◆ EXERCISE GOAL: State whether each statement agrees with the passage on cold treatment of avocado, and give for each one yes or no with the deciding words from the passage, quoted exactly. 1. The cold rooms stood on a concrete floor. 2. The fans kept running while the cold rooms were defrosting. 3. Fourteen fruit were used to measure core pulp temperature.

A definition of a systems approach is “the integration of pre- and post-harvest practices, from the production of a commodity to its distribution and commercialization, which cumulatively meet predetermined requirements for quarantine security” (Aluja & Mangan, Citation2008). Aspects of the life cycle and control of the insect should be considered—including production, pre-harvest, post-harvest, inspection, shipping and distribution of product (FAO, Citation2017; Jang & Moffitt, Citation1994). Grové et al. (Citation2010) considered the host acceptability of avocado to T. leucotreta and demonstrated that, provided avocado are harvested when hard, then the moth is rarely, if ever, able to complete its life cycle. Packhouse sorting and inspection provided the last element in their systems approach.
One component absent from the proposed systems approach was the effect of the cold disinfestation treatment established for South African avocado for the fruit fly species Ceratitis capitata (Wiedemann), C. rosa Karsch and C. cosyra Walker (Ware & Du Toit, Citation2017) of 2°C for 29 d and the 18 d treatment for Bactrocera (invadens) dorsalis (Hendel) (Ware, Du Toit, Mohamed, Nderitu, & Ekasi, Citation2012). It has been determined that temperatures above 1°C for 20 days have little detrimental effect on avocado fruit quality (Kok, Bower, & Bertling, Citation2010). This research examines the effect of this cold treatment on T. leucotreta in avocado.
2. Materials and methods
2.1. Cold chambers
The cold rooms (dimensions 3 × 4 × 2.5 m (l × b × h)) were made of Isowall (polystyrene sandwiched between aluminium sheets) and placed on a concrete floor. Danfoss electronic controllers (Danfoss (Pty) Ltd, Rivonia, South Africa) were used to moderate the cold room temperatures. Fans were switched off when defrosting (every 4 h for 10 min). A Grant 2040 Series Squirrel meter/logger (Temperature Controls (Pty) Ltd., Randburg, South Africa) attached to 16 two-wire thermocouples (Type T) (calibrated on melting ice Ware et al., Citation2012) recorded the hourly temperature of the fruit pulp. The temperature investigated was that of the pulp at 2.0°C. Two probes were used to monitor inlet and outlet temperatures of the cooling unit.
2.2. Fruit
Hard physiologically-ready for harvest “Hass” avocado was obtained locally from H.L. Hall and Sons (Pty) Ltd. in Nelspruit (now Mbombela) in the Mpumalanga Province of South Africa. On arrival at the Agri-Biotech Research Consultancies laboratory, the fruit were stored at 5°C until required. Two days before the fruit were used they were removed to a 26°C controlled environment room. On the day the fruit was inoculated, they were dipped in a fungicide (Sporekill—didecyl dimethyl ammonium chloride—1 ml/l water) (Hygrotech South Africa (Pty) Ltd., Pyramid Pretoria, South Africa) for 30 min then air dried at 26°C. Fourteen sound (untreated) fruit were used to measure core pulp temperature. An electric drill was used to make holes in the fruit (depth dependant on the size of the fruit and the pip). The probes were inserted and kept in place with cotton wool. These fruit were randomly arranged within the consignment treated.

◆ MATERIAL:
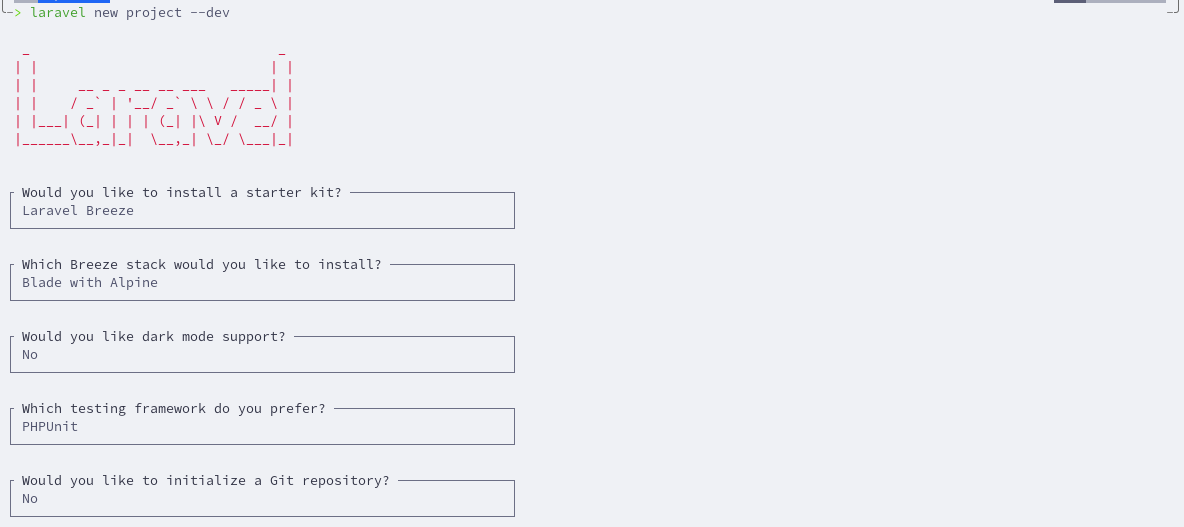Select the 'Which testing framework do you prefer?' label
The height and width of the screenshot is (527, 1184).
pyautogui.click(x=174, y=408)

◆ TASK RESULT:
1. Yes: "placed on a concrete floor"
2. No: "Fans were switched off when defrosting (every 4 h for 10 min)"
3. Yes: "Fourteen sound (untreated) fruit were used to measure core pulp temperature"